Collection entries
----

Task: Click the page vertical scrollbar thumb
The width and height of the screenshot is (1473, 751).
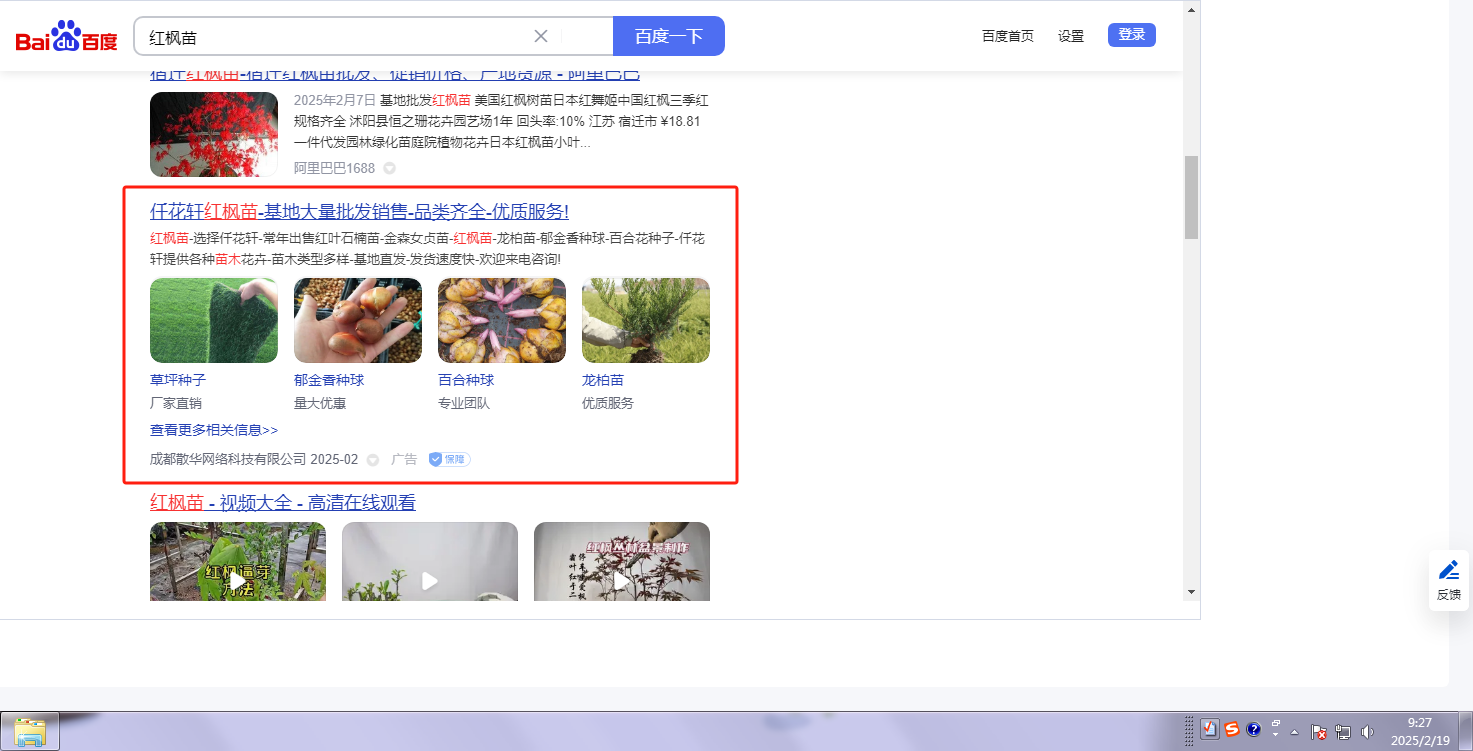Action: click(x=1191, y=197)
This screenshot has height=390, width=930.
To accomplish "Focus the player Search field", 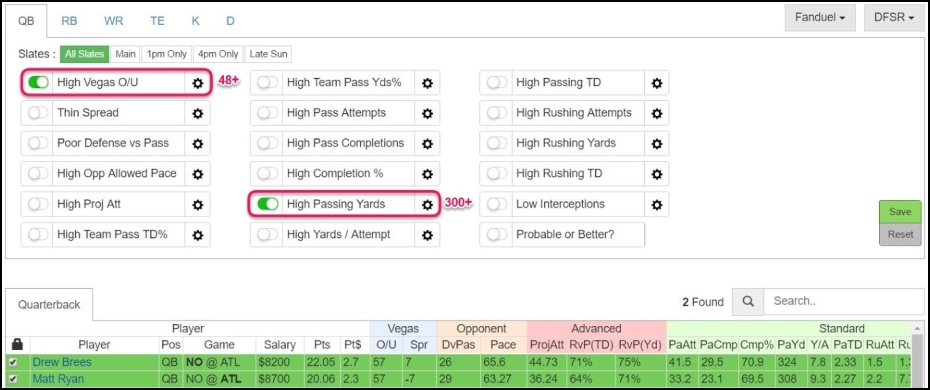I will point(843,301).
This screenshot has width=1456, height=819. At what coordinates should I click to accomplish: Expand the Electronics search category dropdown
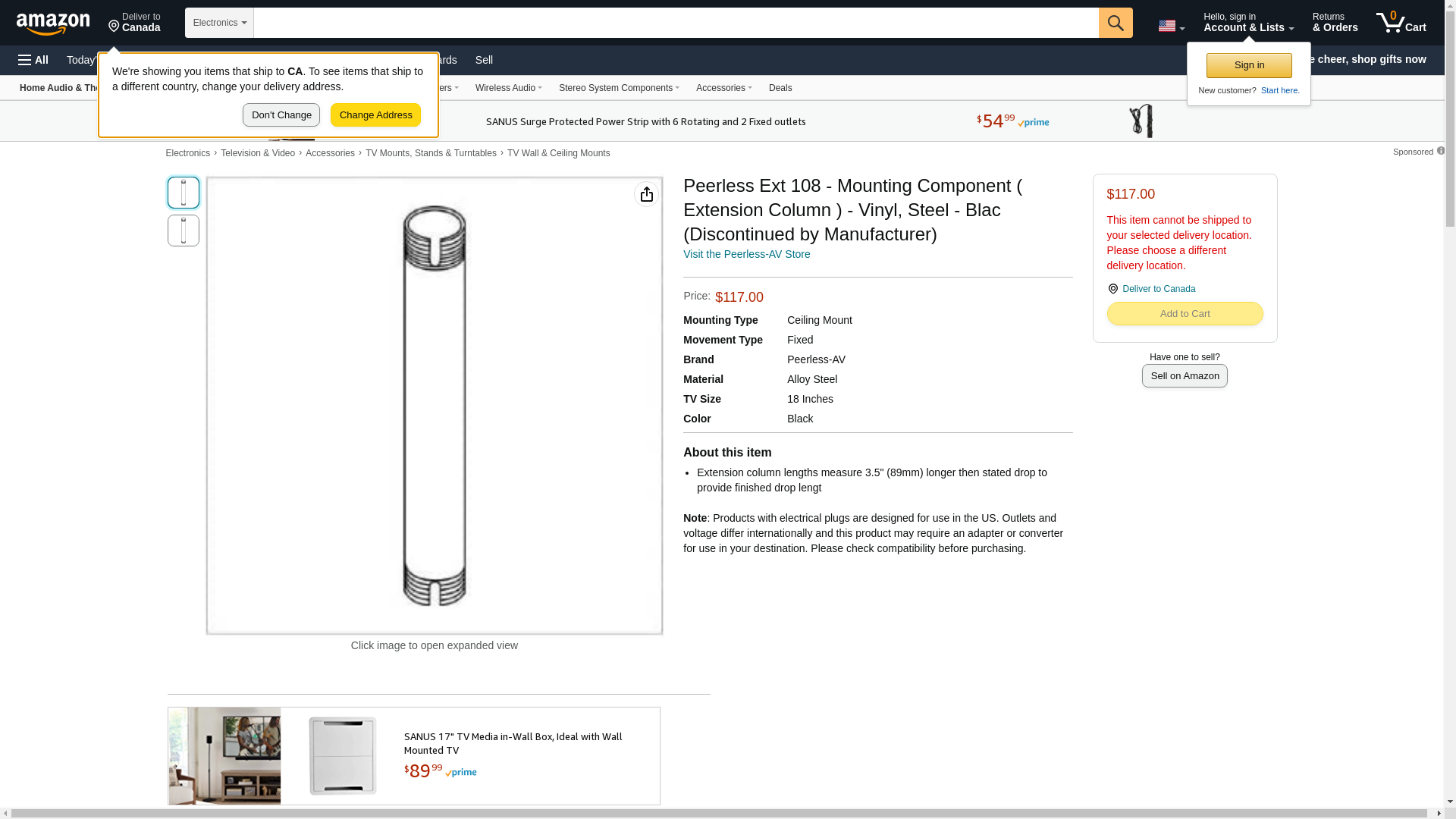pyautogui.click(x=219, y=23)
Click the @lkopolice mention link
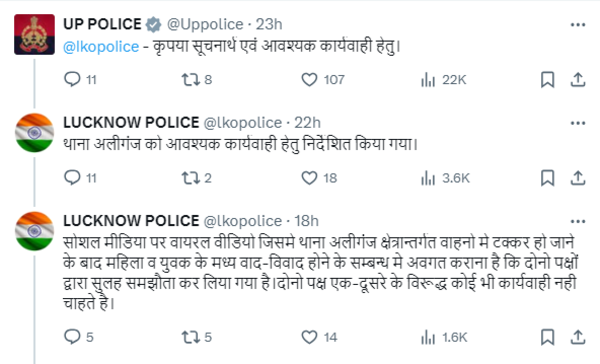 click(101, 47)
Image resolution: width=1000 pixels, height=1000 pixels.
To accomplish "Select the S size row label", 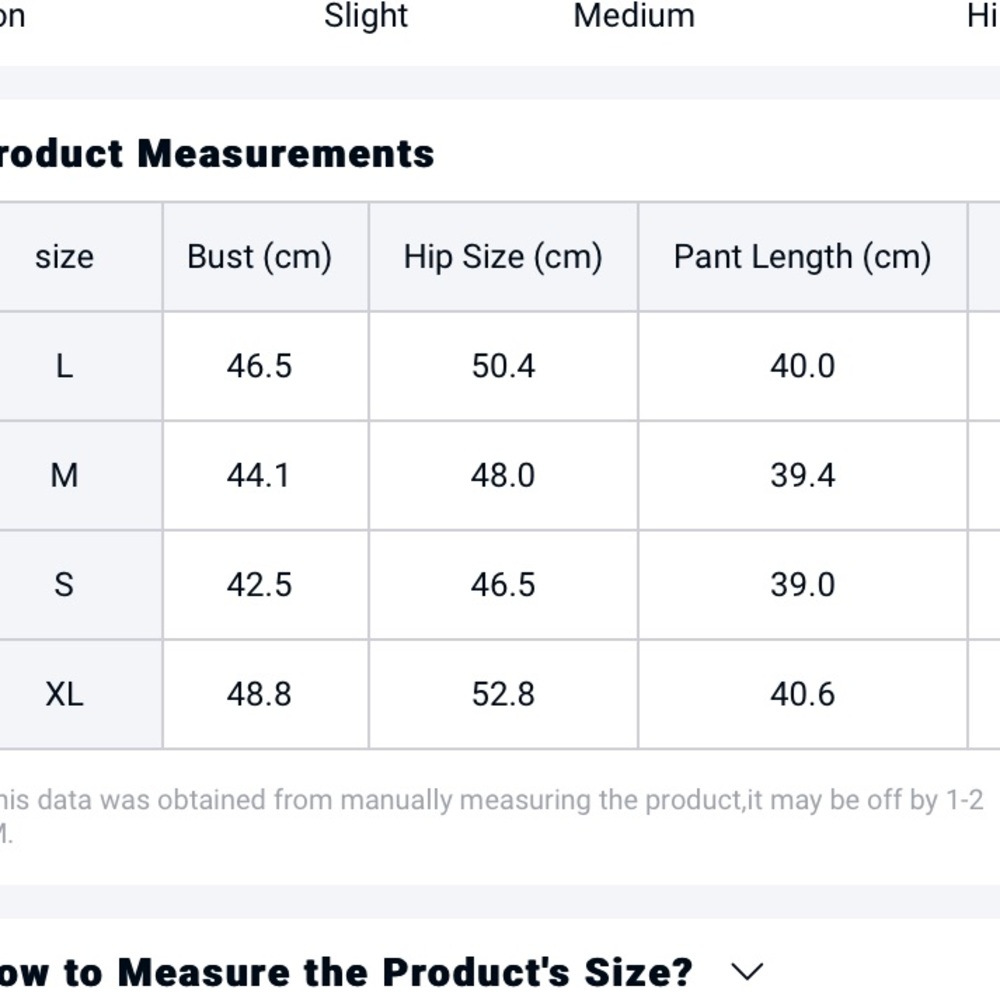I will point(64,585).
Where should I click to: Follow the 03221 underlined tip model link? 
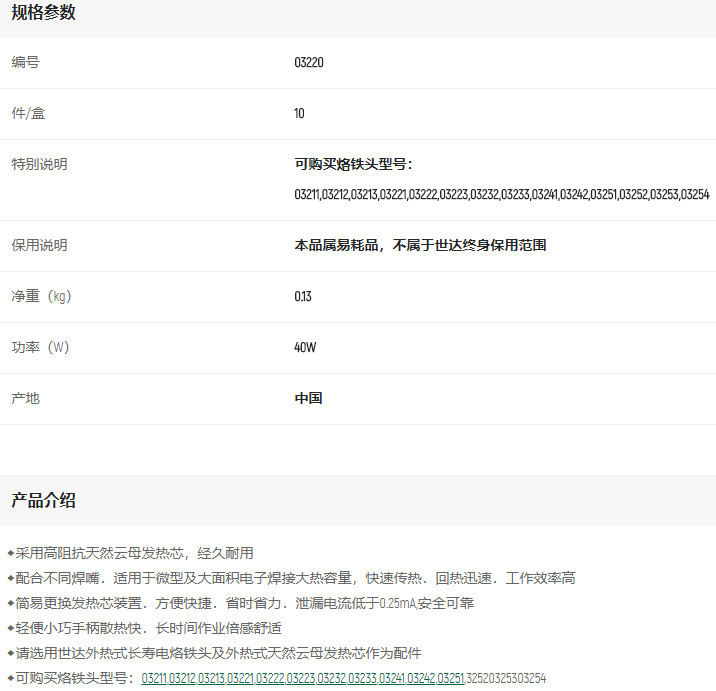[x=240, y=678]
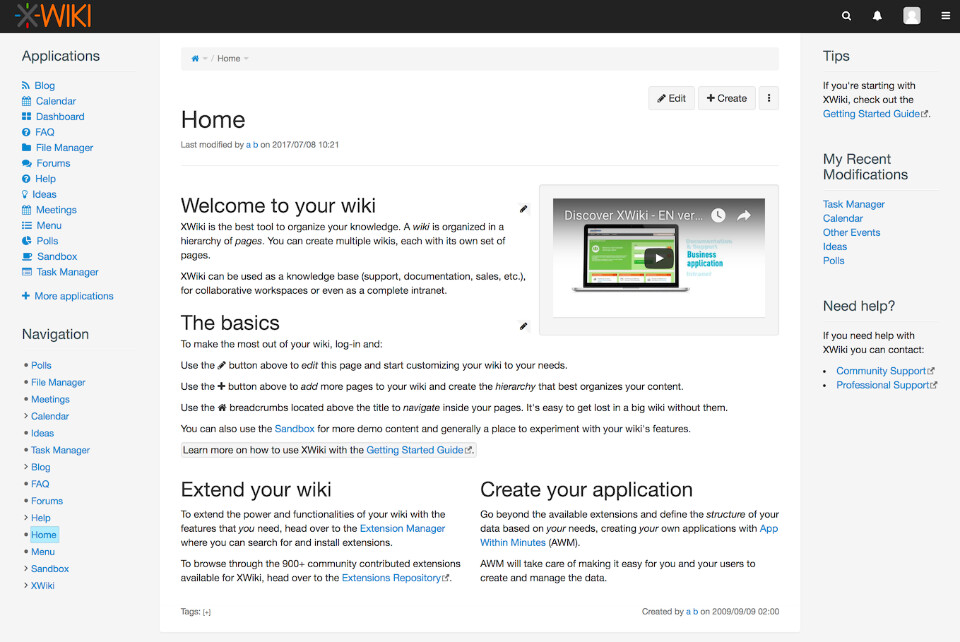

----

What is required: Set down exactly and only the lines from the line that contains "Where should I" through the last line of the entries above, with both of those lines included and the pictures left out.

Written answer:
Where should I click to: Follow the 03221 underlined tip model link? 
[x=240, y=678]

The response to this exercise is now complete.